### Приведенный отрывок
>>>

Я в тупике, может кто подкинет идейку?  :Question: 

p.s. Провел еще один интересный эксперимент, подключил к этому порту модем, и попытался перевести его в режим ожидания, модем отреагировал, но не так как надо вместо лампочек DTR и HS загорелись RD и ТD.

----------

## targeti

 *Anlorn wrote:*   

> Привет всем. Вообщем решил сделать себе на домашнем сервере сериальную консоль т.к. учусь в другом городе а сервер дома и локально работать получается редко. Вообщем спаял нуль-модемный кабель, подключил и ничего... 

 

А что, планируется нуль-модемный кабель тянуть в другой город?   :Smile: 

----------

## Anlorn

Через всю квартиру, это получается метров 15, с учетом изгибов.

----------

## user11

А не многовато? Может, скорость убавить?

----------

## Anlorn

Пытался, ставить и 9600 не помогло

----------

## user11

Коли больше идей нет, предложу "традиционный" железячный подход...

<<<

### Раздел данных
>>>

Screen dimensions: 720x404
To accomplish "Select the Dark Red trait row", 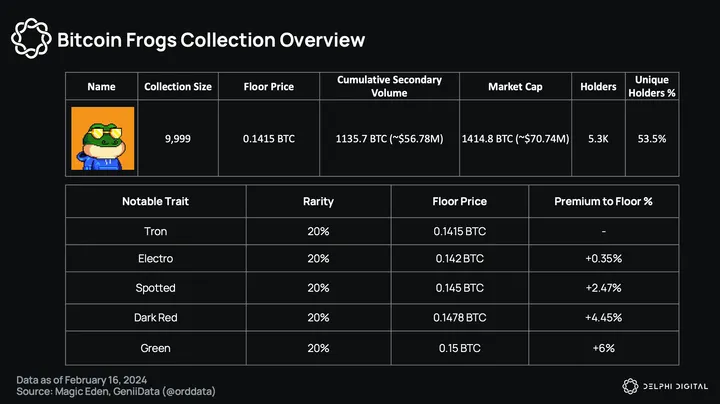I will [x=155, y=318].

<<<
>>>

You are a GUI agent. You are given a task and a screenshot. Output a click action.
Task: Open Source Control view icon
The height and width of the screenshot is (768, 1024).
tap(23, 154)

<<<

### Что нужно сделать
Дословно повторите фрагмент из приведенного отрывка выше: от слов «Я в тупике, может» до слов «подключил и ничего...» включительно.

### Ожидаемый ответ
Я в тупике, может кто подкинет идейку?  :Question: 

p.s. Провел еще один интересный эксперимент, подключил к этому порту модем, и попытался перевести его в режим ожидания, модем отреагировал, но не так как надо вместо лампочек DTR и HS загорелись RD и ТD.

----------

## targeti

 *Anlorn wrote:*   

> Привет всем. Вообщем решил сделать себе на домашнем сервере сериальную консоль т.к. учусь в другом городе а сервер дома и локально работать получается редко. Вообщем спаял нуль-модемный кабель, подключил и ничего...